Published online Jun 18, 2016. doi: 10.5312/wjo.v7.i6.343
Peer-review started: October 27, 2015
First decision: February 2, 2016
Revised: February 16, 2016
Accepted: April 7, 2016
Article in press: April 11, 2016
Published online: June 18, 2016
The management of recurrent anterior gleno-humeral joint instability is challenging in the presence of bone loss. It is often seen in young athletic patients and dislocations related to epileptic seizures and may involve glenoid bone deficiency, humeral bone deficiency or combined bipolar lesions. It is critical to accurately identify and assess the amount and position of bone loss in order to select the most appropriate treatment and reduce the risk of recurrent instability after surgery. The current literature suggests that coracoid and iliac crest bone block transfers are reliable for treating glenoid defects. The treatment of humeral defects is more controversial, however, although good early results have been reported after arthroscopic Remplissage for small defects. Larger humeral defects may require complex reconstruction or partial resurfacing. There is currently very limited evidence to support treatment strategies when dealing with bipolar lesions. The aim of this review is to summarise the current evidence regarding the best imaging modalities and treatment strategies in managing this complex problem relating particularly to contact athletes and dislocations related to epileptic seizures.

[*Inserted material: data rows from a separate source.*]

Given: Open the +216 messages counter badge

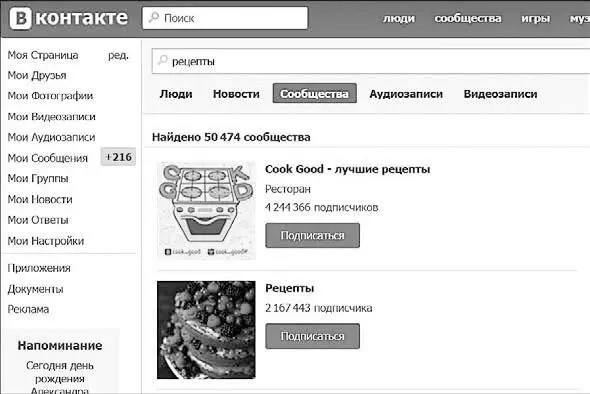Looking at the screenshot, I should (118, 157).
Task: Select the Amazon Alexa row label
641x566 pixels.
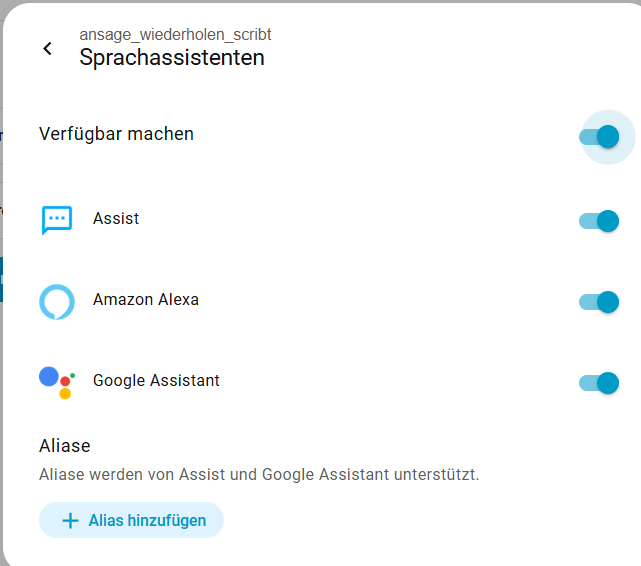Action: pos(146,299)
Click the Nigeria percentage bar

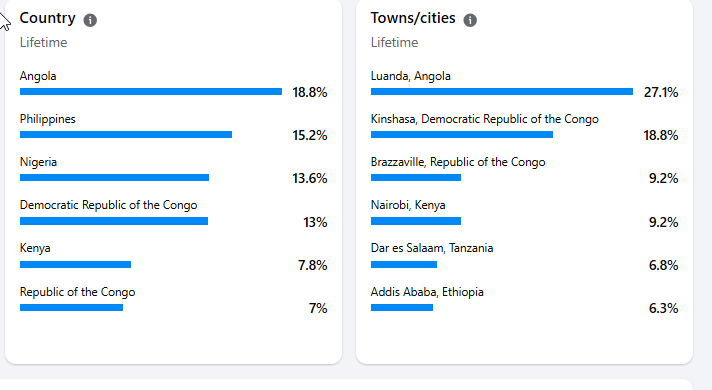114,178
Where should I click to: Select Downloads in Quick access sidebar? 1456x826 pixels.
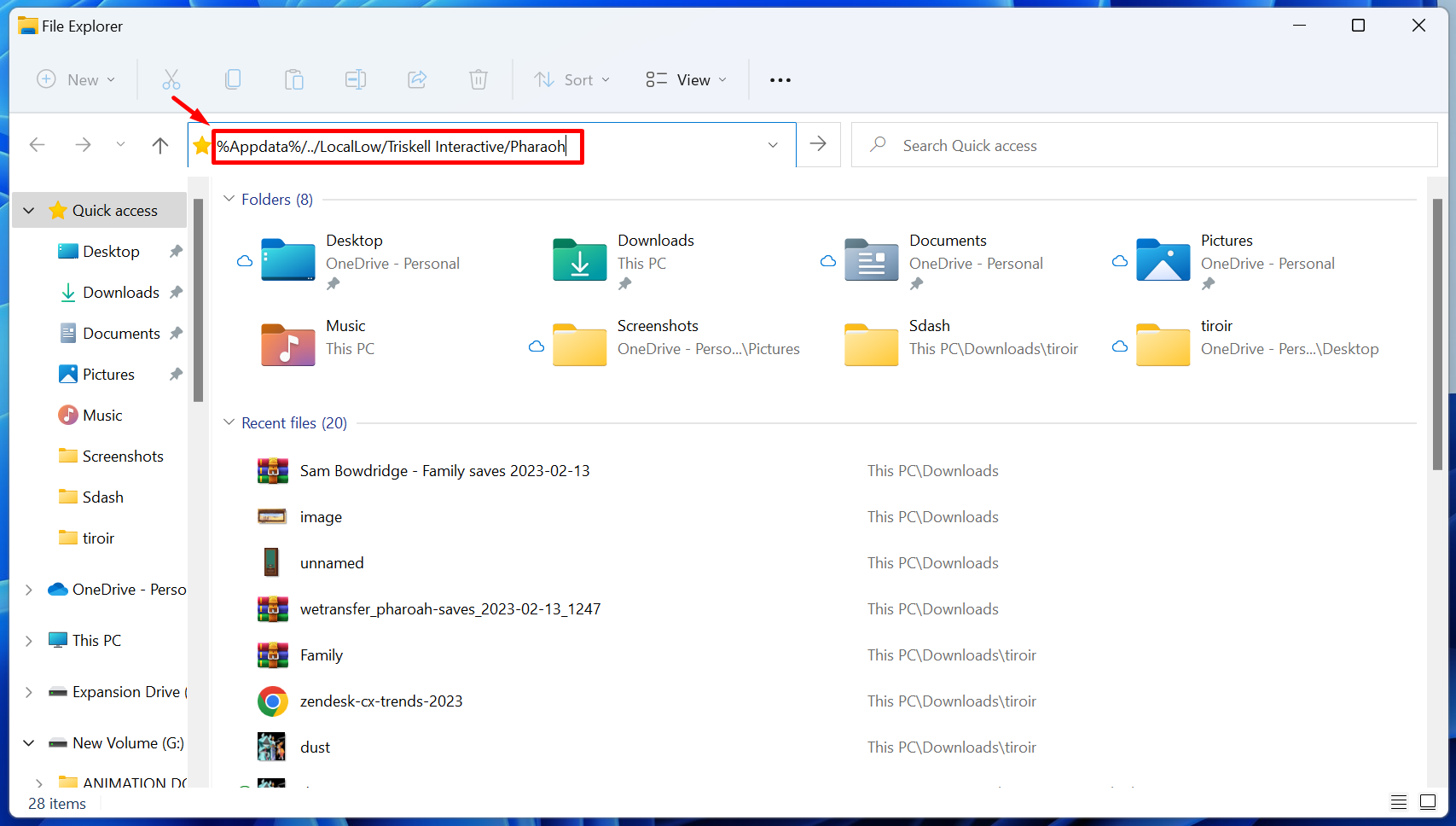[x=120, y=293]
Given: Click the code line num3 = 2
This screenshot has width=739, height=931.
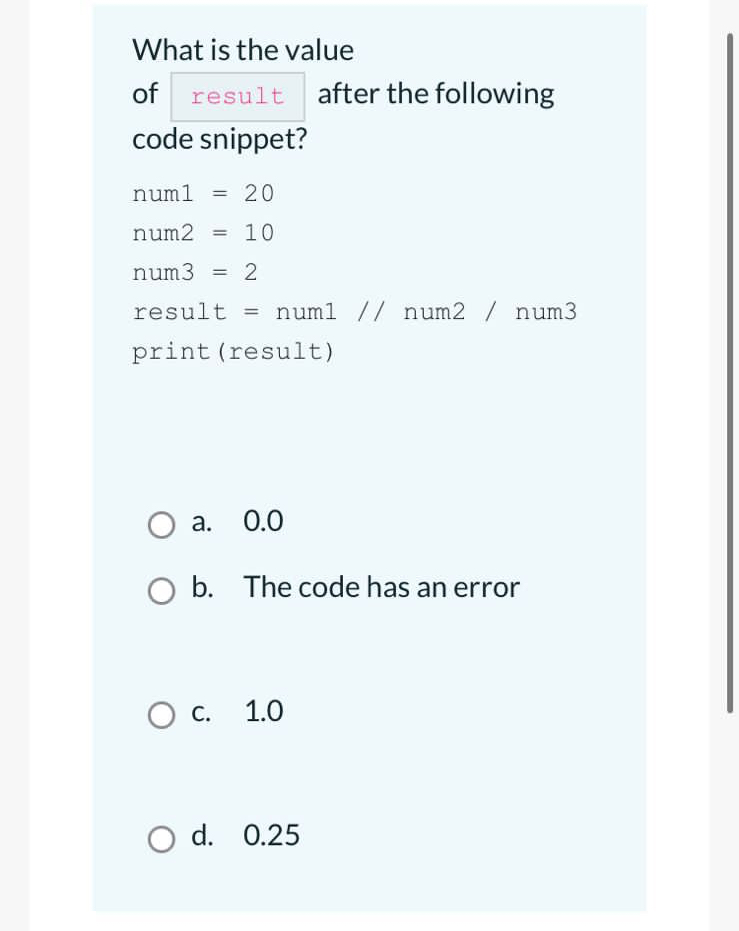Looking at the screenshot, I should click(194, 272).
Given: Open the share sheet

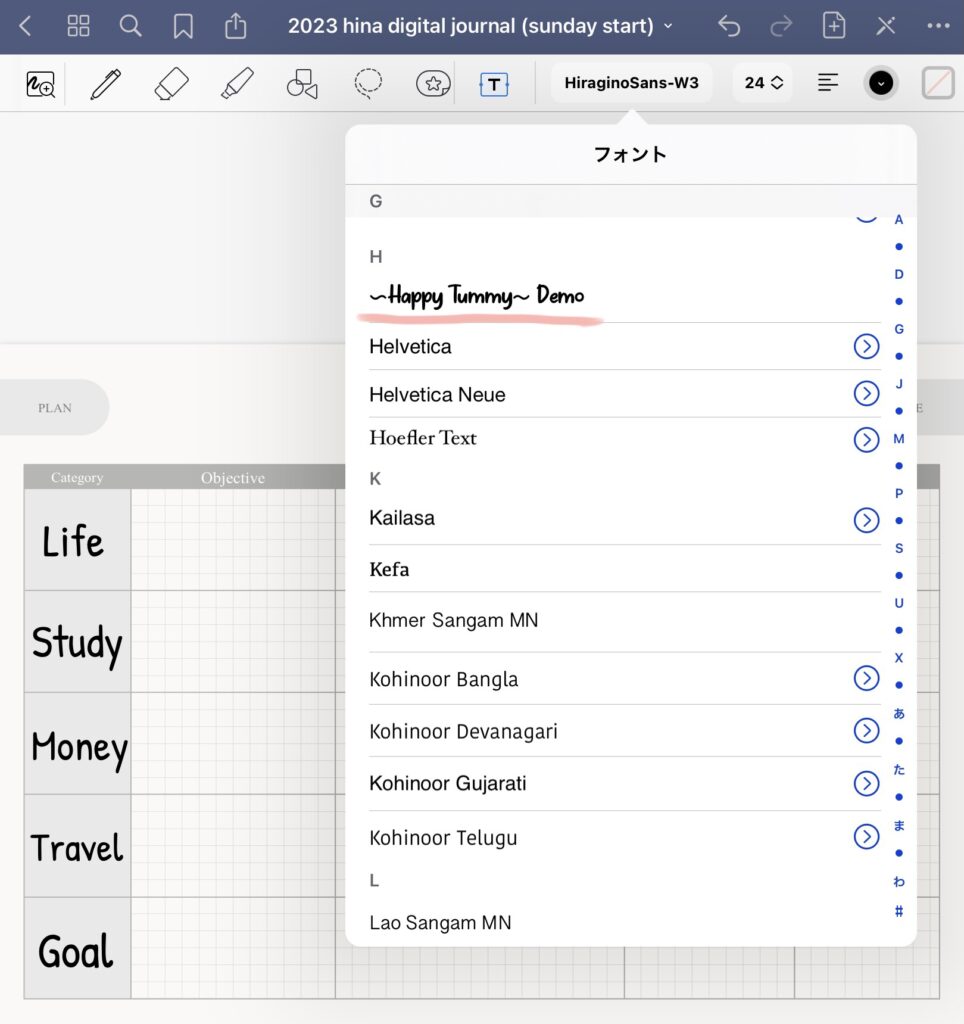Looking at the screenshot, I should [x=236, y=26].
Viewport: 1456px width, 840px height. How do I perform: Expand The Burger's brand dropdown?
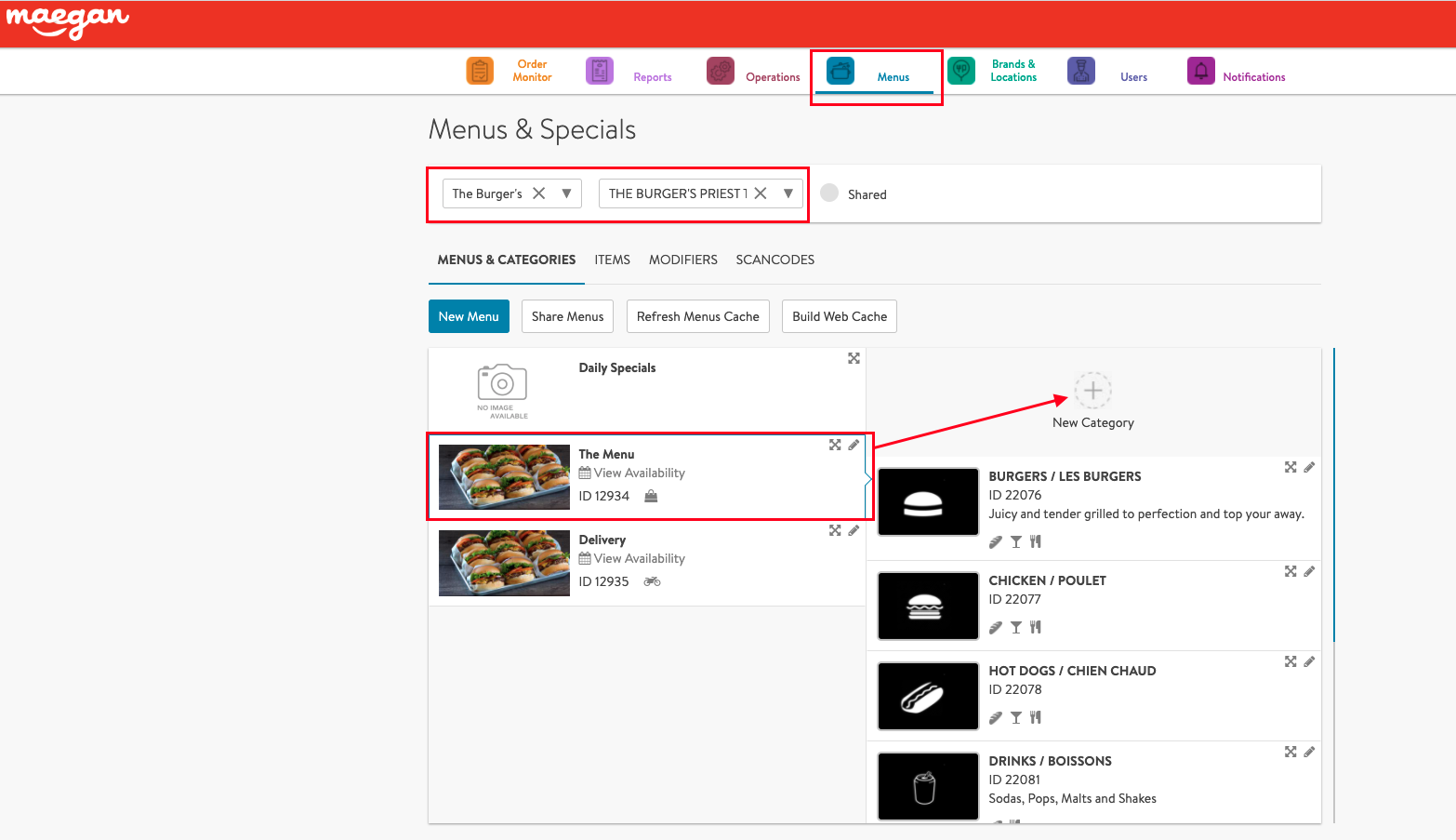(x=566, y=193)
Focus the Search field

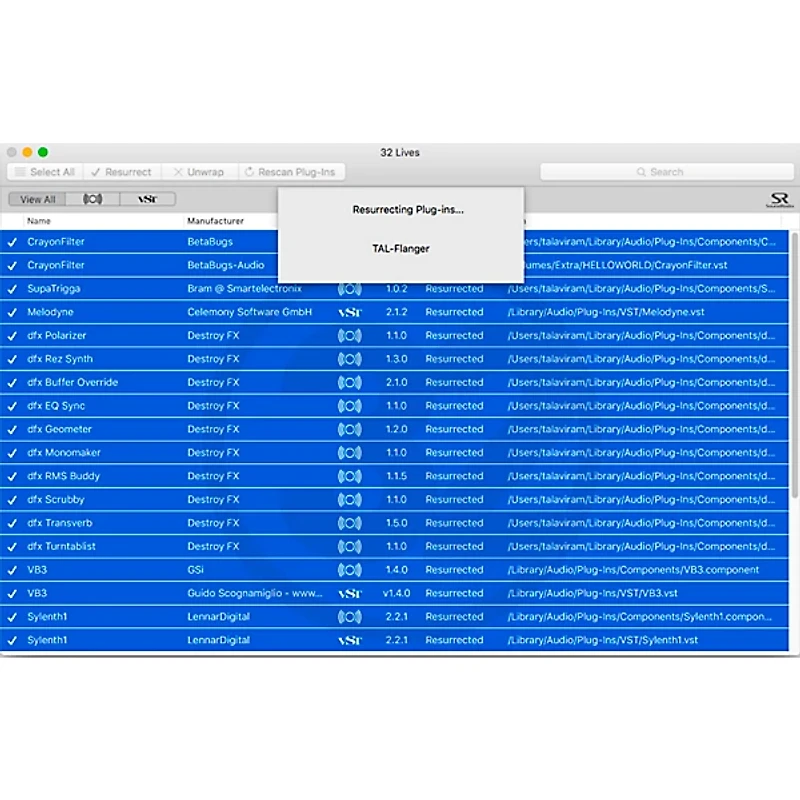(667, 172)
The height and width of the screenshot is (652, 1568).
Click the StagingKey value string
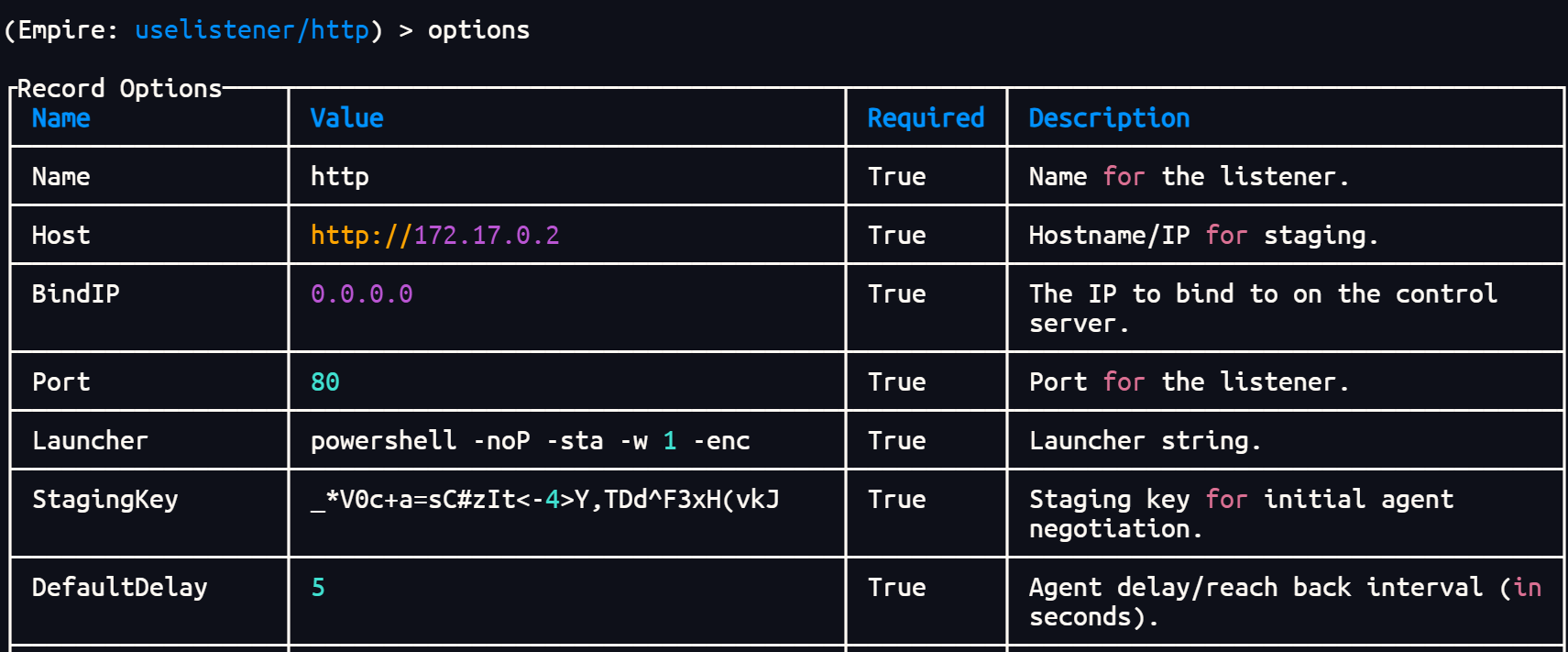544,500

Core tip: Managing recurrent anterior gleno-humeral instability with bone loss is challenging. Each case needs to be assessed on its own merits with consideration of both glenoid and humeral bone defects and their relative position to each other. Latarjet and iliac crest graft transfers are reliable for treating glenoid lesions. The treatment of humeral defects is controversial - the early results of Remplissage for small defects are promising; large defects may require bony reconstructions or partial resurfacing. The evidence remains limited when addressing bipolar lesions.